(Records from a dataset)

___

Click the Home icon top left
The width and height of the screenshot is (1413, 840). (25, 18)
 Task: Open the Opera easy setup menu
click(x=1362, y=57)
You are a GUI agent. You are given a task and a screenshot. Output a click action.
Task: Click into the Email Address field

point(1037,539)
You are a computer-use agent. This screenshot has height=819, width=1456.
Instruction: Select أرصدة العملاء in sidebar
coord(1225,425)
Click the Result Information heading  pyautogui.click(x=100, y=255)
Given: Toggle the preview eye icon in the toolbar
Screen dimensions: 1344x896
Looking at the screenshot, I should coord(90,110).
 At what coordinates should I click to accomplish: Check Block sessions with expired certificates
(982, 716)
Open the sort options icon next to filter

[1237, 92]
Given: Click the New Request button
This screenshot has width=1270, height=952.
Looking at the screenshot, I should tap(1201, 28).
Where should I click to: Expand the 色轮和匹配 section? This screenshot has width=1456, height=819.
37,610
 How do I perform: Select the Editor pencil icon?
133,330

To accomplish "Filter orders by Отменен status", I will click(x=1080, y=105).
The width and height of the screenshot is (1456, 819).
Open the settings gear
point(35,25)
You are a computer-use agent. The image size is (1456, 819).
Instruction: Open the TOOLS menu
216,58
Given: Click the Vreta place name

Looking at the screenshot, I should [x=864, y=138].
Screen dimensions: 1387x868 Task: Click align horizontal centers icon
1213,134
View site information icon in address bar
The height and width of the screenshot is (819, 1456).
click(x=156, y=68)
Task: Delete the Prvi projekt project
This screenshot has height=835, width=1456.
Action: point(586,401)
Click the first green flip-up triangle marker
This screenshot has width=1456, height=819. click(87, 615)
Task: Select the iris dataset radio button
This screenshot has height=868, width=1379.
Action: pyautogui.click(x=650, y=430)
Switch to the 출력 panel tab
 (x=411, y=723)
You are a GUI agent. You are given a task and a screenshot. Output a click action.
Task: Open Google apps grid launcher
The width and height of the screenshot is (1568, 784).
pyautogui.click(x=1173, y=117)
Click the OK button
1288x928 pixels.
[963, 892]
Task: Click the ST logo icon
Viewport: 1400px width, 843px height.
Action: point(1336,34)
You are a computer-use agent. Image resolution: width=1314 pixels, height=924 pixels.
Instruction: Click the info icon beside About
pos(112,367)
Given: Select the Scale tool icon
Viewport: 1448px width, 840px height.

___

Work item: Starting at the line with "The width and height of the screenshot is (1568, 784).", retype each line through the final one in the data above, unchanged and with nothing added.

Answer for this exercise:
The width and height of the screenshot is (1568, 784).
pyautogui.click(x=1173, y=117)
Click the OK button
1288x928 pixels.
[963, 892]
Task: Click the ST logo icon
Viewport: 1400px width, 843px height.
Action: point(1336,34)
You are a computer-use agent. Image resolution: width=1314 pixels, height=924 pixels.
Instruction: Click the info icon beside About
pos(112,367)
Given: Select the Scale tool icon
Viewport: 1448px width, 840px height.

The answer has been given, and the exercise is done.